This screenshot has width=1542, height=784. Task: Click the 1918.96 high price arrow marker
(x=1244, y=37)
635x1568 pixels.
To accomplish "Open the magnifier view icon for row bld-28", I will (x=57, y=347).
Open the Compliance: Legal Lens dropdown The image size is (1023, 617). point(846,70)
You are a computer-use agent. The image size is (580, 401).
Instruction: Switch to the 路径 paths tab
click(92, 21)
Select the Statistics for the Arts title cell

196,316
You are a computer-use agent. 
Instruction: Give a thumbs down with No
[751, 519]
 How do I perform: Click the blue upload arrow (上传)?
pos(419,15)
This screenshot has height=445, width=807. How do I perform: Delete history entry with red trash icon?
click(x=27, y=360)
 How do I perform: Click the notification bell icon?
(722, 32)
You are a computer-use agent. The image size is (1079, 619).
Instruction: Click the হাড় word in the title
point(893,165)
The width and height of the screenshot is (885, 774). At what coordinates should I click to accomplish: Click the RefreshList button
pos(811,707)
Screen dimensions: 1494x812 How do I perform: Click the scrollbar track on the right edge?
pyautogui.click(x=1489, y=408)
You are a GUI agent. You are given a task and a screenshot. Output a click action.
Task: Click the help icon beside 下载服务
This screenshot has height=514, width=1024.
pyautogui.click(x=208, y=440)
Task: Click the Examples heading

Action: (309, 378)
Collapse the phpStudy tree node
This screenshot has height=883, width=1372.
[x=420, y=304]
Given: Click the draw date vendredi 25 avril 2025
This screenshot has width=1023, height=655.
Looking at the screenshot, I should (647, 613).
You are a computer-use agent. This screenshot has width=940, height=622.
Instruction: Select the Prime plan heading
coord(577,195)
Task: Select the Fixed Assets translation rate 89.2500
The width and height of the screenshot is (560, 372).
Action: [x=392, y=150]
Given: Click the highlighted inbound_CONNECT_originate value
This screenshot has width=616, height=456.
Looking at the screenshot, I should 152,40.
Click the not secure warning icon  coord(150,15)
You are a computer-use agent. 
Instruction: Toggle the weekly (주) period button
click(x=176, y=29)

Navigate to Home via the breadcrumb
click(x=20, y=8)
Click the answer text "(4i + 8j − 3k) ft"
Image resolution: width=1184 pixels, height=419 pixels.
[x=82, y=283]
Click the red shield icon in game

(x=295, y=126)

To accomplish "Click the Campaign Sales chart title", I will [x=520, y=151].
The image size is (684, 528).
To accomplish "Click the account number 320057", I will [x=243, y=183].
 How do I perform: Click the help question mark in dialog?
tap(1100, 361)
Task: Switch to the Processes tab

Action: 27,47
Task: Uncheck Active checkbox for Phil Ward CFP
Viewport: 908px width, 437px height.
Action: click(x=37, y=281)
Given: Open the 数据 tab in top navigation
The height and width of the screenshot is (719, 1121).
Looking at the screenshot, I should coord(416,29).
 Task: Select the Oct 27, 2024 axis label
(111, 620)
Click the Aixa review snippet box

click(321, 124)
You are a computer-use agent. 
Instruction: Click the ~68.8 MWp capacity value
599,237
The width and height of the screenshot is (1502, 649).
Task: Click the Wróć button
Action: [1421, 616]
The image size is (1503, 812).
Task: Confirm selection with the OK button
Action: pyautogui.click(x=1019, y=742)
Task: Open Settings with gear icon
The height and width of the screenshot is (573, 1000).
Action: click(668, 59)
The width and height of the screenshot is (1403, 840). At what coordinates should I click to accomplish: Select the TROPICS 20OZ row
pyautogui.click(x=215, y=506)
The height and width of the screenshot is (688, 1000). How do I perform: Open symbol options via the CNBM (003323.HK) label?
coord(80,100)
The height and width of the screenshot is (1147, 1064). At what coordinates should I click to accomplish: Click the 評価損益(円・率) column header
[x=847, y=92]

----

= The request =
Show every line of the listing above that contains the string "label", matching case exactly.

= Full solution =
 Task: Select the Oct 27, 2024 axis label
The height and width of the screenshot is (688, 1000). How do I perform: Open symbol options via the CNBM (003323.HK) label?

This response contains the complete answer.